--- STATED PROBLEM ---
Find every line in the records below that contains the word "label" and copy those lines.

--- RECORD EXTRACTS ---
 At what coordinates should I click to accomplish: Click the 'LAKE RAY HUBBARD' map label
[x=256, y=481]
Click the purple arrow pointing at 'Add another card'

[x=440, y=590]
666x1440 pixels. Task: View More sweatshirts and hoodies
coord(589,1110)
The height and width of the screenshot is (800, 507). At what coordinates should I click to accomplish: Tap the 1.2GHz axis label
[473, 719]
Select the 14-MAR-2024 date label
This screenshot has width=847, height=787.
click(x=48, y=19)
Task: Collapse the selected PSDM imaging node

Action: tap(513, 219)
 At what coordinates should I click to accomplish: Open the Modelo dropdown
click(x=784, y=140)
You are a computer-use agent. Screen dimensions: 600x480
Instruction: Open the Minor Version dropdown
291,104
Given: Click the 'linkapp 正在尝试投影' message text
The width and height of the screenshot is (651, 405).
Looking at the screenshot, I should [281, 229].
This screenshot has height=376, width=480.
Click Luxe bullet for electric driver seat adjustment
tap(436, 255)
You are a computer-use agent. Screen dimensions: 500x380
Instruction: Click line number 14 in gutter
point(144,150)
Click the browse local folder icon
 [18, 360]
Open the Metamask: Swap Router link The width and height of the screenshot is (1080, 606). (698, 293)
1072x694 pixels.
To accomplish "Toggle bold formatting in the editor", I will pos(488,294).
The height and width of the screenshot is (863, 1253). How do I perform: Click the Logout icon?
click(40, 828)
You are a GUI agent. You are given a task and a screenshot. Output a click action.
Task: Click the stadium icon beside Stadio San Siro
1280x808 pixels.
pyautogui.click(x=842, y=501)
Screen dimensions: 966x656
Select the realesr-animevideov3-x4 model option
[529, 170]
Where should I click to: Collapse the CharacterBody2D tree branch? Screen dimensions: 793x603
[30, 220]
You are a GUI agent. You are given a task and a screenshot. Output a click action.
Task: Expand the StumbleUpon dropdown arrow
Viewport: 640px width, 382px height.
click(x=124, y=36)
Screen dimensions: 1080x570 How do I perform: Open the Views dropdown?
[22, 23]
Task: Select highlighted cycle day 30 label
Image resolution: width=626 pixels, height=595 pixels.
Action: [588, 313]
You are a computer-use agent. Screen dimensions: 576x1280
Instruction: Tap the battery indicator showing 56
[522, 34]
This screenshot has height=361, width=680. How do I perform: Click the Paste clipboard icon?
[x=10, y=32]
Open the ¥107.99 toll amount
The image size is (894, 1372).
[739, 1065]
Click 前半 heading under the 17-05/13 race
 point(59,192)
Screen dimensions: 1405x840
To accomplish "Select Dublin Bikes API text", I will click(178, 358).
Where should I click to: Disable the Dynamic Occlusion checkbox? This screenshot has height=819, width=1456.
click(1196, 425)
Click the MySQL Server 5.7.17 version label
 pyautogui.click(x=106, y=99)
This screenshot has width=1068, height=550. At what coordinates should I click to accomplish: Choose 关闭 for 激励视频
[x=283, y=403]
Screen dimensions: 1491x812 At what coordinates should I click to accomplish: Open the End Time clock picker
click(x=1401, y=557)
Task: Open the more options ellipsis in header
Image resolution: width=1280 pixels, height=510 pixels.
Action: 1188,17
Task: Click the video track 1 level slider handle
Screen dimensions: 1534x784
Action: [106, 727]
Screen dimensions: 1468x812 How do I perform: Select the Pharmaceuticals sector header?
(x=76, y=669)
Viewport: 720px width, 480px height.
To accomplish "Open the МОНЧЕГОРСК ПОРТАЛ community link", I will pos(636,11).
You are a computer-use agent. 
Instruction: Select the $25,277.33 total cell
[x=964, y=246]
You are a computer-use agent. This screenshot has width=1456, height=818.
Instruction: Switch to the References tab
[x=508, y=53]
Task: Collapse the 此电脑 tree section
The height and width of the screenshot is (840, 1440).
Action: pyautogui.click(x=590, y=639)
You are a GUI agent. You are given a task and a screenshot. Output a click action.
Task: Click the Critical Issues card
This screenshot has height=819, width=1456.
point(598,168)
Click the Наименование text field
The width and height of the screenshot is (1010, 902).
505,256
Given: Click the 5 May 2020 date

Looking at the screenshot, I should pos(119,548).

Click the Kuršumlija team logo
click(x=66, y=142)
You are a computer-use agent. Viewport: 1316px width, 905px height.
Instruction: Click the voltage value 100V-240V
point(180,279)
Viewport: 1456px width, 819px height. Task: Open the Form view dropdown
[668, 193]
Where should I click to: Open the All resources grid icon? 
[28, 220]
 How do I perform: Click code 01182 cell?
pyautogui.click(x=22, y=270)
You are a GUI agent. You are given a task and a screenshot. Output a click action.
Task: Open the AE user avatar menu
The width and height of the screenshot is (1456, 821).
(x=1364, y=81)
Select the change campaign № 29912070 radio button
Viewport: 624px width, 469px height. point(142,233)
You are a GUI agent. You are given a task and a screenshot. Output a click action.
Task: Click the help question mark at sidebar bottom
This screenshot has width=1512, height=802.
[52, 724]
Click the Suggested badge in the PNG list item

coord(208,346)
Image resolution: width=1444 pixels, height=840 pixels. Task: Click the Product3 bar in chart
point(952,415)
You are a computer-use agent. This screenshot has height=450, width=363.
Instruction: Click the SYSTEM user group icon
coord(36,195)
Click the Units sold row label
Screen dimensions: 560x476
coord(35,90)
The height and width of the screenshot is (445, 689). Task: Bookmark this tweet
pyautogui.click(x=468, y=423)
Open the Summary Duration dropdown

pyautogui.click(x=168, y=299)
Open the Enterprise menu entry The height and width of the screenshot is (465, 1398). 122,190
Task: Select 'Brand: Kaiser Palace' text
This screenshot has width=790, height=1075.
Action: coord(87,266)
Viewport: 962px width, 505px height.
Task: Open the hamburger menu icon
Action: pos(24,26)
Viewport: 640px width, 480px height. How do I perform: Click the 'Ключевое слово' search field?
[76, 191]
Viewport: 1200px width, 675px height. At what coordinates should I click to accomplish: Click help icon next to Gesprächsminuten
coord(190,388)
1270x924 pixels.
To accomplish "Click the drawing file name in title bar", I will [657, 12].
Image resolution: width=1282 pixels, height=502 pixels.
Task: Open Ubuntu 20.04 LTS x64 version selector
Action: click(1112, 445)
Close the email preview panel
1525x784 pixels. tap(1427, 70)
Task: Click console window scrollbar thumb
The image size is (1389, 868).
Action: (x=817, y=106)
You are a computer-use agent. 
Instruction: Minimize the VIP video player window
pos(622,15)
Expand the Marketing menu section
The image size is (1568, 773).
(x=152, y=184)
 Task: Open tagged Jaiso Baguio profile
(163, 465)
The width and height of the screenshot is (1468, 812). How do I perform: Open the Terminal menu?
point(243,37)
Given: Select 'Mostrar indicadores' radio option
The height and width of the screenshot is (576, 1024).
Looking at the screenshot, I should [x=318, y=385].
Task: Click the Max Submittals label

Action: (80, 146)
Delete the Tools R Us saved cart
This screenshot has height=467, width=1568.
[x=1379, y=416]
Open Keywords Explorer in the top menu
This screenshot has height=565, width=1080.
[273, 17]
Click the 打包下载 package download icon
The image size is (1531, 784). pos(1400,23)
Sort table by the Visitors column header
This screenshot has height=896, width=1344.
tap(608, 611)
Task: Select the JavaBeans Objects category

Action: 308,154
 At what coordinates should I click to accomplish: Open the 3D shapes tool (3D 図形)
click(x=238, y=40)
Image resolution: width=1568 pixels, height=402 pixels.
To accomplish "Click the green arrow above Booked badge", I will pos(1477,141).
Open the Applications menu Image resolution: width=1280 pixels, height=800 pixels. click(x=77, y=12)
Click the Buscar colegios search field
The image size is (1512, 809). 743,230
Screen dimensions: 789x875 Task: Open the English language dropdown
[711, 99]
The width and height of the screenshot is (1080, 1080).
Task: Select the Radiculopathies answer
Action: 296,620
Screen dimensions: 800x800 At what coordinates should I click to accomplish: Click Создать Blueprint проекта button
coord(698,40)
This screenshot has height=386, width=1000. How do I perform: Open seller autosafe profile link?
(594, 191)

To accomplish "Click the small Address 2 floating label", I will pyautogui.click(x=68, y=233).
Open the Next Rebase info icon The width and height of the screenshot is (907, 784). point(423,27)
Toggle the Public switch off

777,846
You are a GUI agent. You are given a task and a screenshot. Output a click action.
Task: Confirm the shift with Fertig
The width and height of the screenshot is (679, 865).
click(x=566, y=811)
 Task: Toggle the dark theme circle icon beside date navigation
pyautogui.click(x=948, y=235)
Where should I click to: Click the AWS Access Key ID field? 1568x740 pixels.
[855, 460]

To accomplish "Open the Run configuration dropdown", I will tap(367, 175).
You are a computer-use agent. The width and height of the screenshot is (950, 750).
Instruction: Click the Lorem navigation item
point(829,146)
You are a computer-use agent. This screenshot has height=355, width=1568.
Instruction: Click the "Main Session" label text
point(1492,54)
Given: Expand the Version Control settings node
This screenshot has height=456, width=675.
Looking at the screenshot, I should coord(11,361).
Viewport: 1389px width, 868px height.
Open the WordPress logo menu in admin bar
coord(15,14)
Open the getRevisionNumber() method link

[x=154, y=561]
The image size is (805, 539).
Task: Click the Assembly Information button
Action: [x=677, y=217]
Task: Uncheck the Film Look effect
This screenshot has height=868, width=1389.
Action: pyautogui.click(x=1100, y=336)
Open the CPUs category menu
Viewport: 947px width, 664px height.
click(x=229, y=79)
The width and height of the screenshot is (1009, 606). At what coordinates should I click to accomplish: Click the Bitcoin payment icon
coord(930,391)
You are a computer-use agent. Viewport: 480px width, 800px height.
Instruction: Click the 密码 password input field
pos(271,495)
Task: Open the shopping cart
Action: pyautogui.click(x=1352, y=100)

--- RESULT ---
 At what coordinates should I click to accomplish: Click the 'LAKE RAY HUBBARD' map label
The height and width of the screenshot is (800, 507). At what coordinates should I click to accomplish: Tap the 1.2GHz axis label
Select the 14-MAR-2024 date label
Task: Select highlighted cycle day 30 label
Click the MySQL Server 5.7.17 version label
Click the Units sold row label
Task: Click the Max Submittals label
To accomplish "Click the small Address 2 floating label", I will pyautogui.click(x=68, y=233).
Instruction: Click the "Main Session" label text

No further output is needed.